LUXEMBOURG – Subsea 7 has taken delivery of the newbuild reel-lay vessel Seven Vega.
According to Phil Simons, executive vice president Projects & Operations, the new vessel has been designed to install economic flowline technologies that address the growing trend toward longer subsea tiebacks.
These include complex pipe-in-pipe, piggyback and electrically heat-traced flowline systems, risers, umbilicals and structures in water depths up to 3,000 m (9,842 ft).
The Seven Vega, which is now loading pipe, will work on BP’s Manuel project in the US Gulf of Mexico, a two-well subsea tieback to the Na Kika platform, in water depths of up to 1,900 m (6,233 ft).
In September, Subsea 7 also committed to spend $25 million on converting the Seven Phoenix for offshore wind cable-lay work, as its existing cable-lay vessel Seaway Aimery will likely be fully booked through 2022.

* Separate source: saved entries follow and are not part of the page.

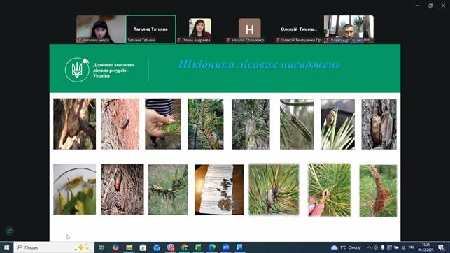Viewport: 450px width, 253px height.
Task: Switch keyboard language УКР indicator
Action: (412, 247)
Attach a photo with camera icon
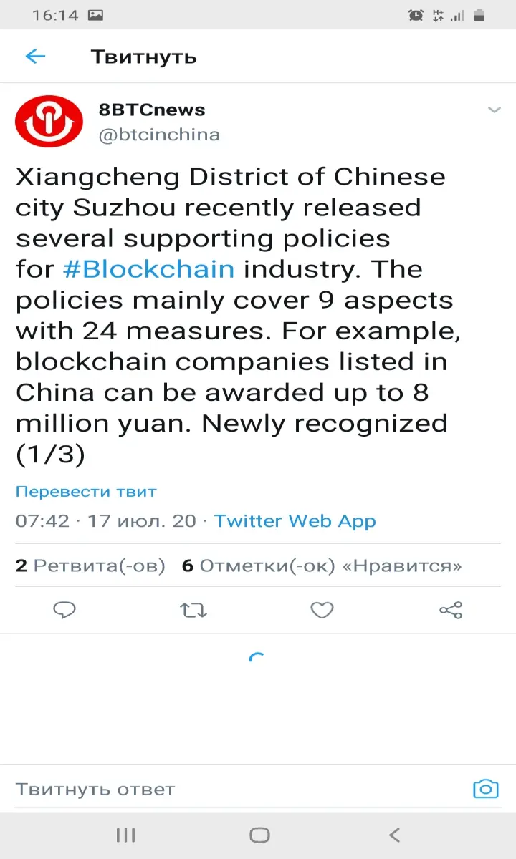Viewport: 516px width, 859px height. pos(486,789)
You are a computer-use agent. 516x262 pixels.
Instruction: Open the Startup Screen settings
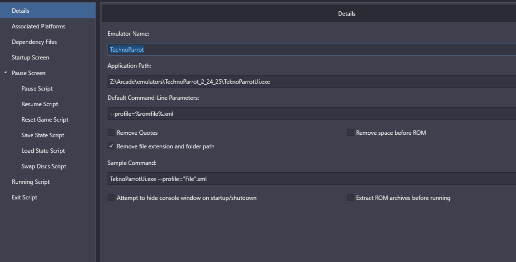(x=30, y=57)
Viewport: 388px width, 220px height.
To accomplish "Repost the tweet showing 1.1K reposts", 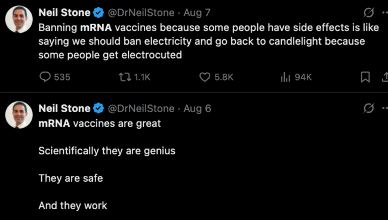I will click(x=125, y=78).
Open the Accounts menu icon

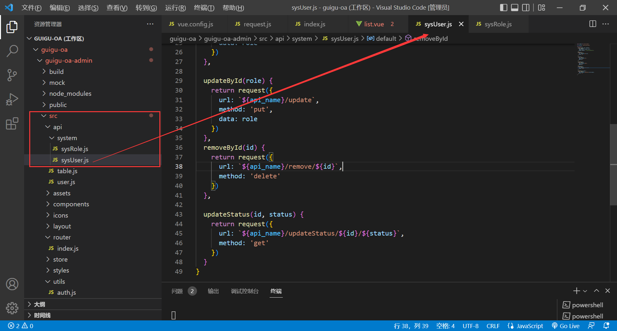12,284
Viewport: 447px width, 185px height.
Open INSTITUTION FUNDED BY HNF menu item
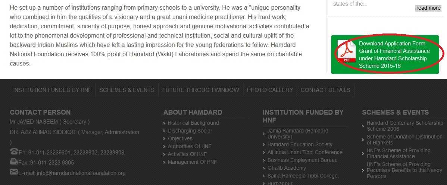(52, 90)
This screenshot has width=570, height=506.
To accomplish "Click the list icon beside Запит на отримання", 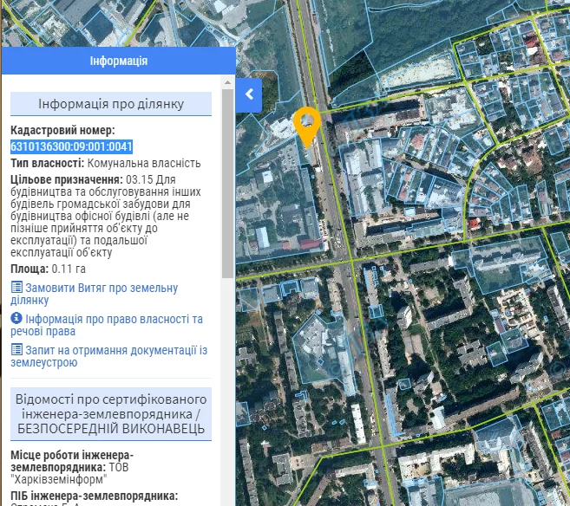I will (16, 350).
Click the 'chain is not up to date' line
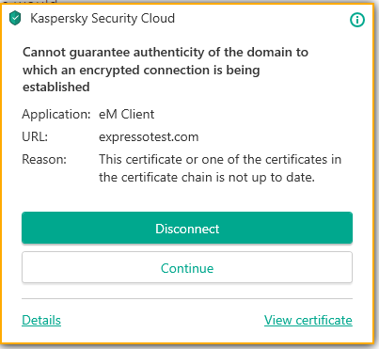This screenshot has width=379, height=349. [x=207, y=178]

Conversion has started and the vessel should re-join the fleet in 2Q 2021.
In addition, the company has issued an update on various ongoing projects in its 3Q results statement.
In Norway, the Seven Arctic completed the last offshore phase of the Snorre Expansion project for Equinor, while the Seven Oceans installed an electrically heat-traced flowline at Ærfugl for Aker BP.
Front-end engineering continued for the next phase of Shell’s Ormen Lange project in the Norwegian Sea.
The Seven Borealis completed installation activities for Shell’s Arran project in the UK central North Sea before heading south to West Africa to work on the Jubilee Turret Remediation and Zinia projects offshore Ghana and Angola, respectively.
In Brazil, the company’s four pipelay support vessels have all been busy, while the Seven Seas continued offshore activities on the Lapa NE project.
Subsea 7’s Renewables business unit completed work on Triton Knoll in the North Sea, using the Seaway Strashnov, but progress on the Yunlin project off Taiwan was delayed due to restricted access. The Seaway Yudin was re-deployed to the Formosa 2 project.
As for market prospects, the company sees activity levels rising in the Gulf of Mexico, with a backlog of projects involving low-cost tiebacks to existing infrastructure.
In Brazil, tendering is strong for presalt work, which benefits from favorable oil price breakevens, is robust, and Norway also offers opportunities following the introduction of fiscal incentives.
Elsewhere, notably in the UK, Africa and Asia, prospects are less certain, with timing of certain projects in Saudi Arabia, including Marjan 2, under review by the client.